Calling all TNs

To all with good test results congratulations. For all awaiting results you came to the right place. You will find encouragement and knowledge from others here. This site has helped me alot over the past year. I see oncologist today. Dreading hearing what he has to say. I've been experiencing elbow and knee pain. My elbow hurts so bad I have difficulties picking up coffee cup. My knees hurt so bad if I bend down I moan getting back up. Praying it's not symptoms of bone cancer.

Saw oncologist today. Biopsy was positive for breast cancer mets (metaplastic spindle cell) to lung. Get pet scan 25th and see my radiologist 26th. Oncologist isn't sure if surgery is an option. I had part of my left lung removed during amputation. Oncologist is waiting on my thoracic surgeon to get back to him. So for now the plan is to have radiation then chemo. I just got me hair back now I'm going to lose it again.

DIV, I don't post often, but tend to check in from time to time. I am sending you love and peace and wishing you only the best.

Div,

I hate this stupid cancer. So sorry to hear the news. Sending virtual hugs.

R

DiV

I am so sorry about your news. WE have GOT to figure this shit out- science and medicine are making huge strides but not fast enough. I bet you are feeling this more than most. Was there any discussion about immunotherapy?

Your strength and resilience are no match to this damn disease.

We all stand with you.

My wife once had metaplastic BC in her lymph nodes (She also had 2 different types of ER+ at the same time; different story). Radiation killed off the metaplastic in her lymph nodes. Just for info, her ER/PR+ turned regular triple negative about a year ago. Last PET scan 2 weeks ago showed most cancers gone and what was left showed increased activity. Her oncologist believes this is tumor flare because you don't get heightened activity without progression. Xeloda seems to be working for now.

Here is a link to a treatment for metaplastic BC. Also, there's a forum on Facebook just for that subject.

https://www.nature.com/articles/s41523-017-0011-0

MikeW.

Thank you everyone for the well wishes, hugs and positive words. Cancer sucks! After losing my arm to this damn disease I really thought I beat it, but here we go again. My oncologist says probably a week of radiation then chemo taxotere. I worry so much about the bills. The Clinic has been paying my Cobra and medical Bill's for which I'm very grateful. My Cobra runs out Dec 1st then I have to get my own medical until Medicare kicks in May 1st. I know it will be high due to pre-existing conditions. I just can't win.

Mike3121, thanks for your post about what your wife has experienced with metaplastic BC. I hadn't heard the term although I've read many posts about patients who have experienced different types of BC sometimes simultaneous. The BC topic is huge and confusing.
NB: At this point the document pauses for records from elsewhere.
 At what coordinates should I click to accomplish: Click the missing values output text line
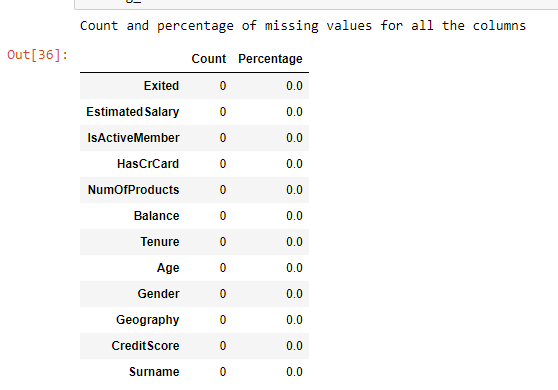click(x=303, y=26)
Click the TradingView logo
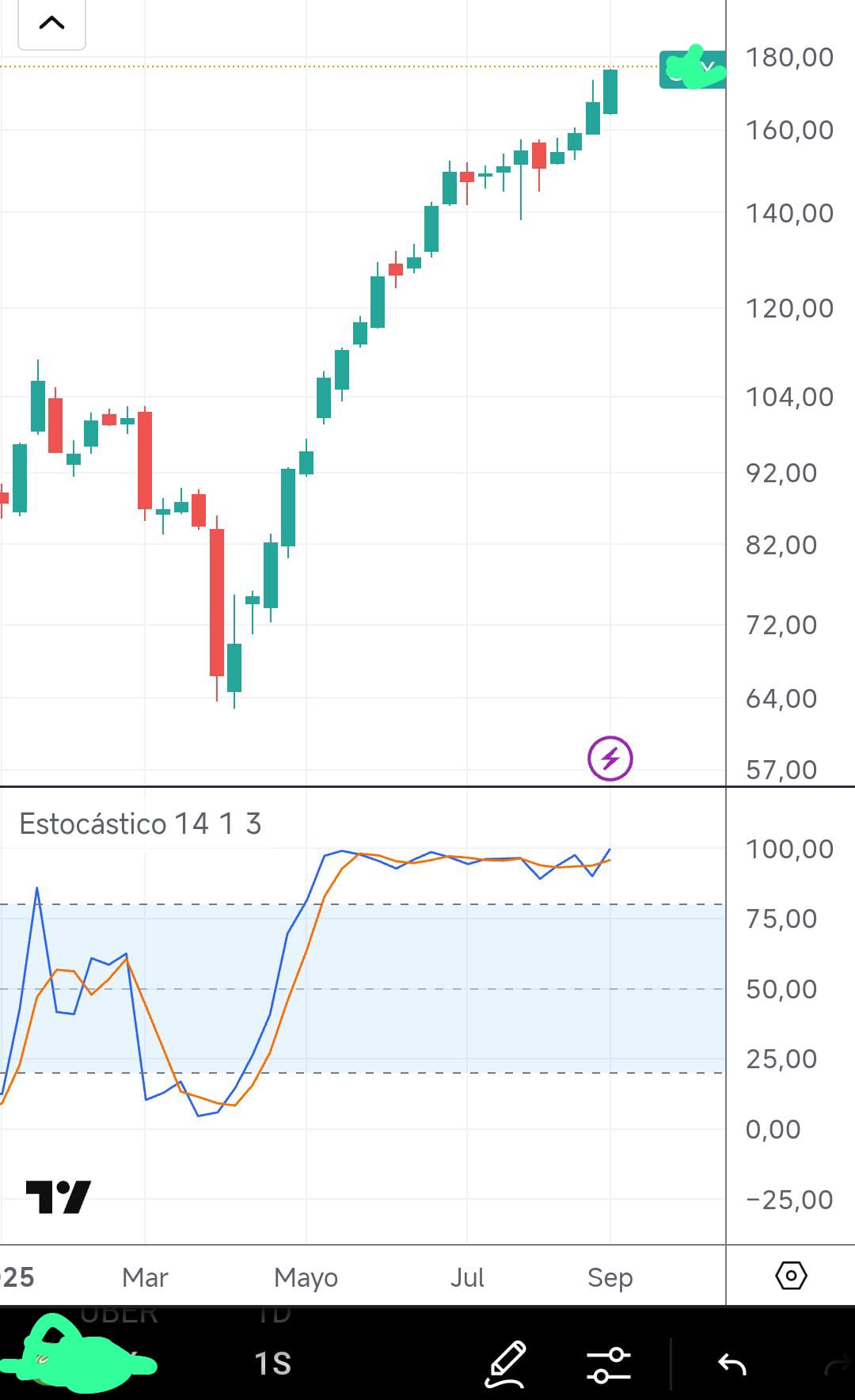The width and height of the screenshot is (855, 1400). point(59,1196)
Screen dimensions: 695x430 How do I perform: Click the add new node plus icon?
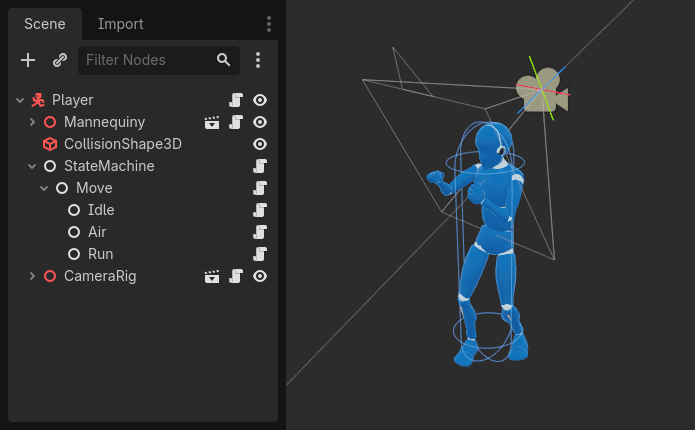[x=28, y=60]
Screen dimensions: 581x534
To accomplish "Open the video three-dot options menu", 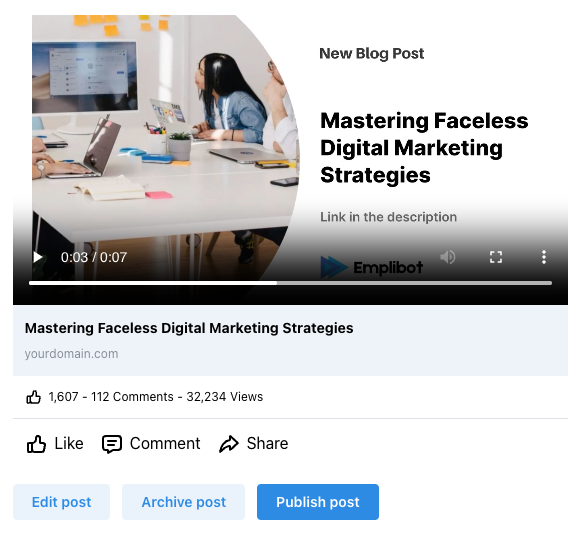I will (544, 257).
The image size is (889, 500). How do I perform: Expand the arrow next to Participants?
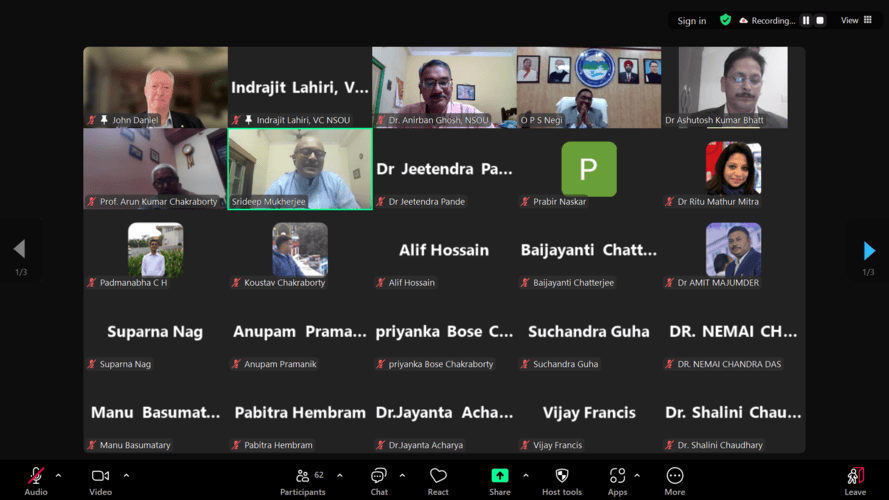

Just had a consult with a clinical research physician and he wants me to get in a clinical trial for Keytruda after I am done with Xeloda. I will have to drive an hour for treatment, but I think I will do it

Rebekah

rdeesides..that is great about the clinical trial. An hour isn't that bad. I drive into Boston for appointments and it's often over an hour with traffic, but worth it! Do you mind me asking what the criteria is to be a candidate for the trial? I did bloodwork for an immunotherapy trial that I was barely eligible for but didn't have the biomarker. Thanks!

I am 59 newly diagnosed triple neg. IDC Grade 3 . This week I have a MRI, Bone Scan, EKG, Echo and nutritionist . Next week meet with the chemo oncologolist and get port to start chemo. Meet with the surgical oncologist the plan of attack is chem 4-6 weeks then surgery depending on the the brca test and all the other testing what kind then 4-6 weeks radiation.

llup,

Let us know if you have any questions! Sounds like you are on the right track. Hang in there... Once you get started it gets easier.

Rebekah

Rebekah- great news on the trial!

llup- greetings - this is a great place. Sometimes this nonsense can be very lonely - I find much solace here.

Hugs

Best wishes for a rather "uneventful" result jenjenl

Welcome to the group llupp! I’m sorry that you have to join us but there’s lots of good info here. Keep us posted.

Jenjenl- sending you best wishes for good results.

Rebekah- Childcare is tricky, especially when you’re far from family. During the worst of chemo, I used a sitter who picked up the kids. She was a college student who had free time after class. I’ve also used friends. My sons have soccer once a week and one of my friends picks up my kids and brings them to soccer with her son if I’m tied up. Anybody who could help along those lines? Good luck! I also hope your dr remembersto be more positive. Being upfront is one thing but constant negativity is another.